202710 LCPL. T. DURHAM. L.N.LAN.R.

The brothers’ parents were Thomas Durham (b. 1872 in Bolton) and Ellen Sumner (b. 1871 in Farington). Tom’s father (also Tom) was a cotton spinner and he brought his wife and young family to Cuerden Green by 1881, and they lived at 116 Lostock View. By 1891, Tom (jnr.) and Ellen were both working as weavers. They married on 26 December that year at St Saviour’s in Bamber Bridge. They lived briefly in Farington, but in 1893 they moved to 14 Lostock View. Tom and Ellen had 10 children: Lily (b. 1891), Mary Alice (b. 1892), Sarah Ellen (b. 1893), then the twins Thomas and William (b. 2 April 1896), Fred (b. 30 April 1898), Florence (b. 1900), Maria (b. 1904), Isabella (b. 1907) and finally Jane (b. 1912). By 1911, all three boys were working in the mill, though Fred at age 12 had just started as a half-timer.

202710 LCPL. T. DURHAM. L.N.LAN.R.

DURHAM1Tom signed up in 1914 or early 1915 (he was 18 and just old enough) and initially joined 1/4 L.N.LAN.R. and was given service number 5739. 1/4Bn had gone to France in May 1915 but Tom was not posted abroad until 25 December 1915 and if he joined the Battalion then he would have found them at Authuille. Little fighting was going on at the time and the army was in the process of reorganisation, as a result of which 1/4Bn was transferred from 51 (Highland) Division to 55 (West Lancashire) Division, its more ‘natural’ home and indeed the Division it would serve under for most of the remainder of the War. Tom did not remain with 1/4Bn though, and although we know which units he served in, we do not know the dates on which he was transferred, so there is no way of knowing exactly where he might have been at any particular stage of the War, except for where he started and where he finished. He was briefly in the 7th Garrison Battalion of the Royal Welsh Fusiliers (ser. No. 66003), which was formed in January 1917 but disbanded the following month; then in 67 Company of the Labour Corps (ser. No. 39709), then in 2/5Bn L.N.LAN.R. then finally back to 1/4Bn. When he came back to the Loyals he was given a new, six-digit, ser. No. 202710. He ended the War with the rank of Lance Corporal.
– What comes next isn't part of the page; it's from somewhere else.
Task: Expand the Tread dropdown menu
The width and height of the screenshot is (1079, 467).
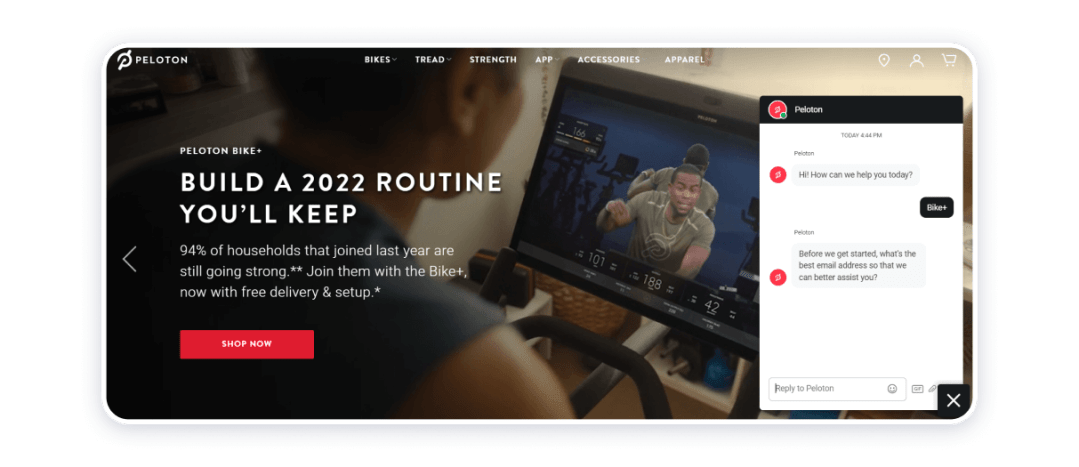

2/5Bn formed part of 57 Division (the second line West Lancashire Division), and in February 1918 2/5Bn was selected to be the Pioneer Battalion of that Division. The Pioneer Battalion was an infantry battalion, trained to fight, but whose main function (like the Labour Corps) was to engage in labouring work and in 1918 the Battalion was engaged in road building and repair, closely following the allied advance especially towards the end of the year when 2/5Bn was among the first troops to enter the city of Cambrai and on 19 October 1918, in a completely different role, they provided a guard of honour for the French President Clémenceau on the occasion of his visit to the city of Lille, recently liberated from four years of German occupation. They were at Tournai when news of the Armistice was received then in Arras where demobilisation began in the spring. By early summer the whole Battalion had returned to England. Tom was married in 1920 to Florence Edith Newsham and they had a son Thomas Ezra, born the following year. Tom died in 1961.


DURHAM2William and Fred both served in 10Bn of the Loyals. They appear not to have signed up together since if they had, their service numbers would have been closer and in any case Fred didn’t turn 18 until April 1916 so a possible scenario is that William went to France sometime in early to mid 1916 and Fred joined him towards the end of the year or early in 1917. In fact, the Battalion was subjected to an army reorganisation in July 1916, and it was not heavily involved in the opening phase of the Battle of the Somme. It is possible, however, that both brothers were together when the Battalion took part in the Battle of the Ancre (the final phase of the Battle of the Somme) from 13-18 November 1916. A further draft of 9 officers and 244 other ranks arrived to reinforce the Battalion in December 1916, so Fred may have joined the Battalion then.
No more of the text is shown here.